**Page text**:
Two miles below the surface of the ocean, researchers from the University of Hawai‘i at Mānoa and colleagues discovered new microbes that “breathe” sulfate — that is, gain energy by reacting sulfate with organic (carbon-containing) compounds.
The microbes, which have yet to be classified and named, exist in massive undersea aquifers — networks of channels in porous rock beneath the ocean where water continually churns. About one-third of the Earth’s biomass is thought to exist in this largely uncharted environment.
Using DNA sequencing, a team of UH Mānoa researchers has spent the last few years accumulating strong evidence that this area of the deep subsurface harbors unique microorganisms. It’s a massive biome dominated by microbes that scientists know very little about.
“That’s what makes this recent work exciting — while we suspected it in the past, we now have DNA sequence data linking sulfate reduction to some of these new and novel microorganisms,” said Michael Rappé, associate researcher at the Hawai‘i Institute of Marine Biology (HIMB).
Rappé, along with Alberto Robado (lead author; now at University of Southern California) and others, published a paper on the new findings this month in the open-access journal Frontiers in Microbiology.
Sulfate is a compound of sulfur and oxygen that occurs naturally in seawater. It is used commercially in a range of applications -— from car batteries to bath salts — and can be aerosolized by the burning of fossil fuels, increasing the acidity of the atmosphere.

**Dataset records**:
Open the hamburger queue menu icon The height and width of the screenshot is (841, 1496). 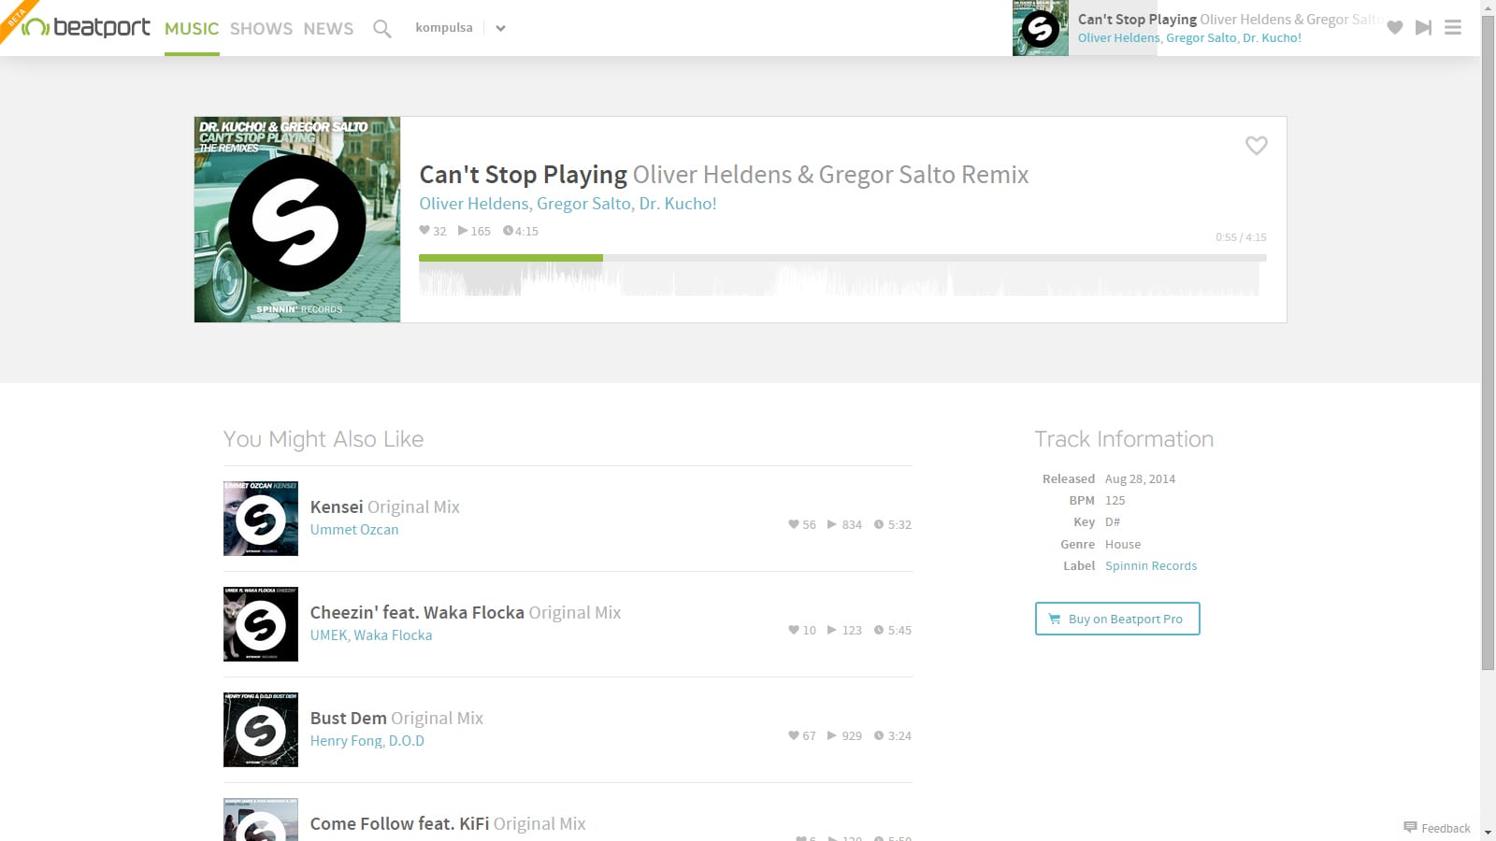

--

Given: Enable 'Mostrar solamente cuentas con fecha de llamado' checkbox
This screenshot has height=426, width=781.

==

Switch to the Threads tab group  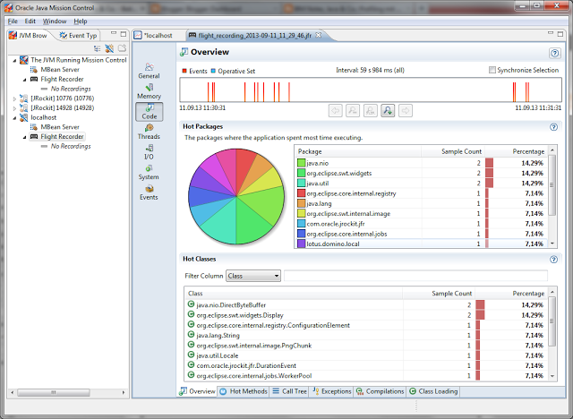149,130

**Prompt**:
From the article on deep-sea microbes, extract word for word the passage starting with "The microbes, which" and going on through "very little about.".

**Worked solution**:
The microbes, which have yet to be classified and named, exist in massive undersea aquifers — networks of channels in porous rock beneath the ocean where water continually churns. About one-third of the Earth’s biomass is thought to exist in this largely uncharted environment.
Using DNA sequencing, a team of UH Mānoa researchers has spent the last few years accumulating strong evidence that this area of the deep subsurface harbors unique microorganisms. It’s a massive biome dominated by microbes that scientists know very little about.